--- Start of TEXT SEGMENT ---

You are viewing a plain text version of this content. The canonical link for it is here.

Posted to issues@spark.apache.org by "YanTang Zhai (JIRA)" <ji...@apache.org> on 2014/11/06 14:37:33 UTC

[jira] [Created] (SPARK-4273) Providing ExternalSet to avoid OOM when count(distinct)

YanTang Zhai created SPARK-4273:
-----------------------------------

             Summary: Providing ExternalSet to avoid OOM when count(distinct)
                 Key: SPARK-4273
                 URL: https://issues.apache.org/jira/browse/SPARK-4273
             Project: Spark
          Issue Type: Improvement
          Components: Spark Core, SQL
            Reporter: YanTang Zhai
            Priority: Minor


Some task may OOM when count(distinct) if it needs to process many records. CombineSetsAndCountFunction puts all records into an OpenHashSet, if it fetchs many records, it may occupy large memory.
I think a data structure ExternalSet like ExternalAppendOnlyMap could be provided to store OpenHashSet data in disks when it's capacity exceeds some threshold.

--- End of TEXT SEGMENT ---

• WHAT TO DO
(1) According to the issue report, what structure does CombineSetsAndCountFunction put all records into?
(2) Repeat everything in the issue report from "Some task may" down to "occupy large memory.".
The material after this point comes from a separate source.

--- Start of PROVIDED DATA ---

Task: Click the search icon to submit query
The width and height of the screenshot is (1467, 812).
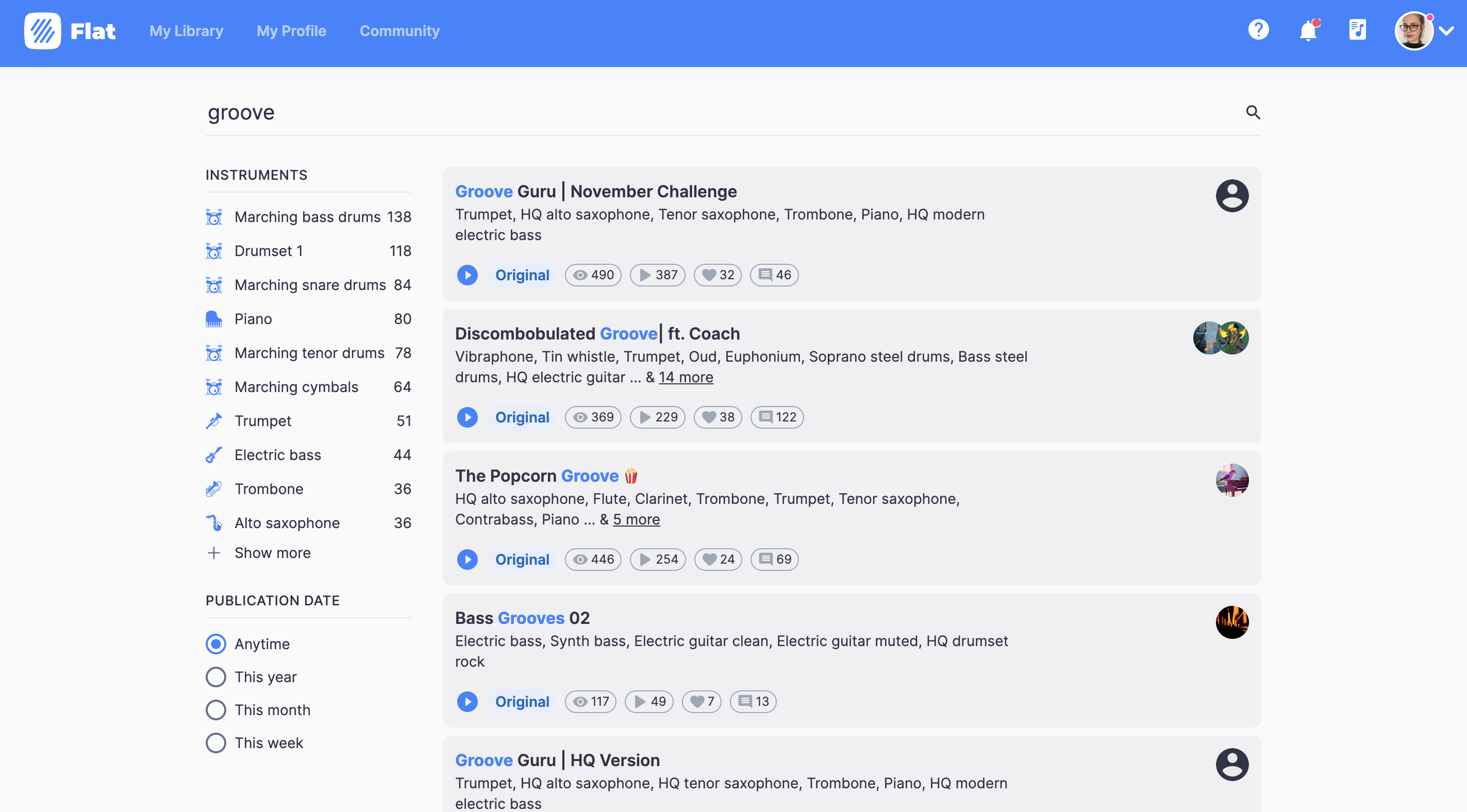Action: coord(1252,112)
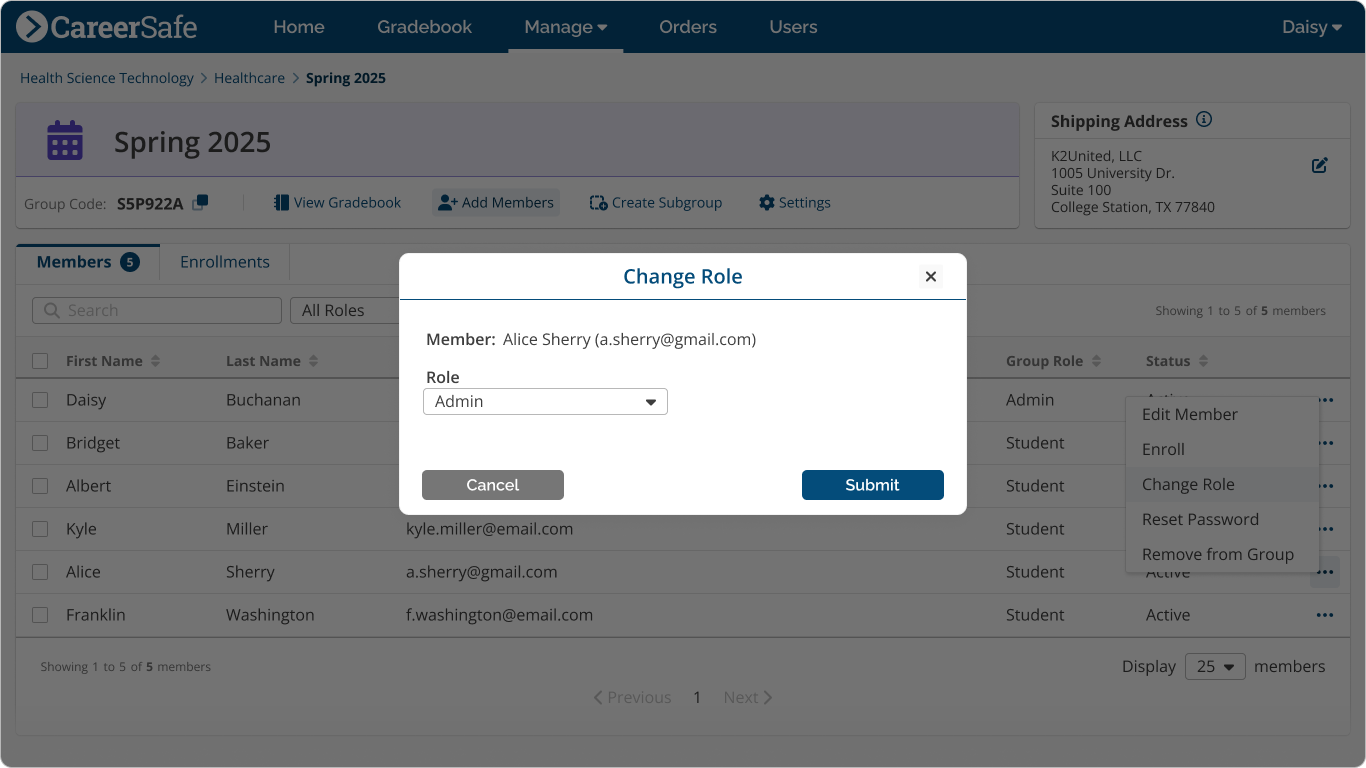Check the checkbox for Kyle Miller
Viewport: 1366px width, 768px height.
[x=40, y=529]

--- End of PROVIDED DATA ---

• EXERCISE ANSWERS
(1) An OpenHashSet.

(2)
Some task may OOM when count(distinct) if it needs to process many records. CombineSetsAndCountFunction puts all records into an OpenHashSet, if it fetchs many records, it may occupy large memory.